I’d be so delighted to read whatever you come up with—reflections, poems, objections, etc! Thank you for being here.
P.S. One of the joys of my week has been hearing from a handful of you that you’ve received my novel and are diving in! If you haven’t yet ordered a copy, you can do so here (or pretty much anywhere books are sold).




At Dusk
—-for my father, DS Horton
I have prayed in churches made of wood and stone,
but the best prayers I’ve known
begin here—
in the hush that follows the shutting down of the engine.
.
The field breathes again.
The birds return to their reckonings.
Dust settles back to the earth
as if remembering where it belongs.
.
This tractor is not my enemy.
It is the means by which I have torn and tended,
the companion to my weary hope.
It cannot love me, but it serves,
and I am charged to use it kindly.
.
Work is holy when done with care.
The plowshare cuts, yes,
but the seed still trusts the hand that drops it.

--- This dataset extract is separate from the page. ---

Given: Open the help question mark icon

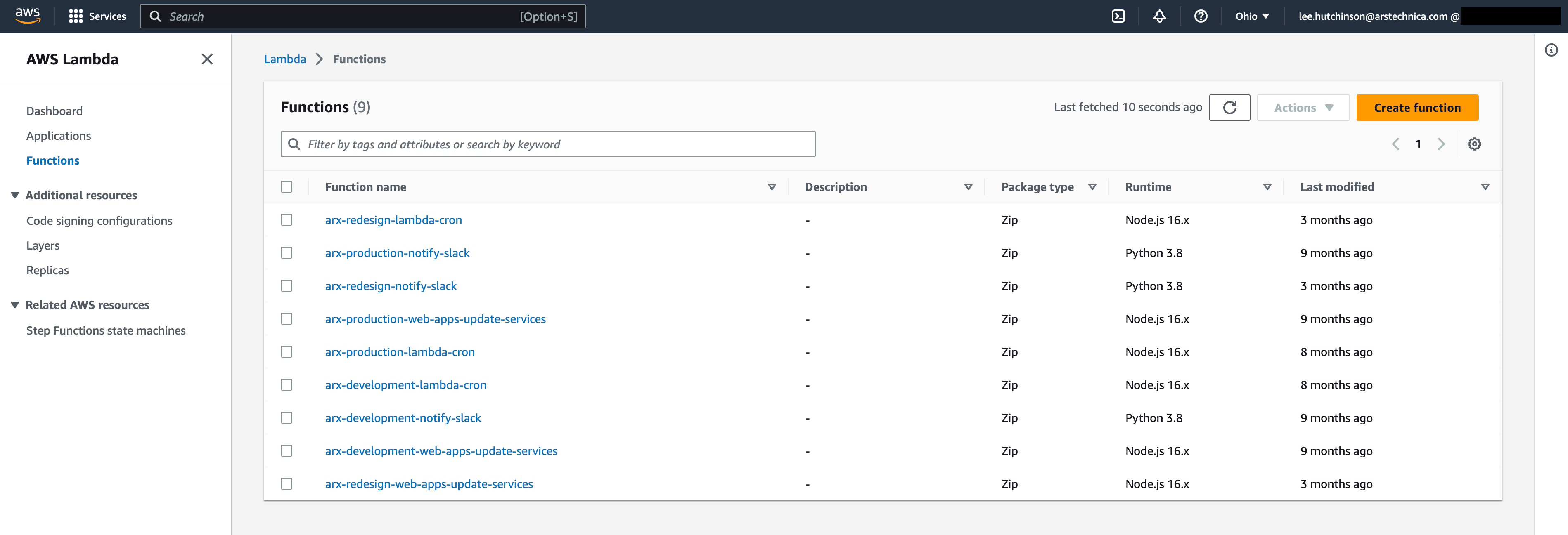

All things we make must one day sleep—
the soil, the body, the bright machine—
so the world may turn and feed us again.
.
Night gathers, slow as forgiveness.
I close the gate,
and the land, still breathing,
accepts me once more.
—-G
So lovely, the reflections and the poem. I love this: “ Poems don’t just arise from language, after all. For me, they often emerge from a strangely wordless space. A prickling aliveness. A sense that my edges are suddenly diffuse. A feeling of everything flowing in—and out—all at once. A charged sense that this moment, this moment here, this is what it’s all about.” I think so many of my poems come from those moments.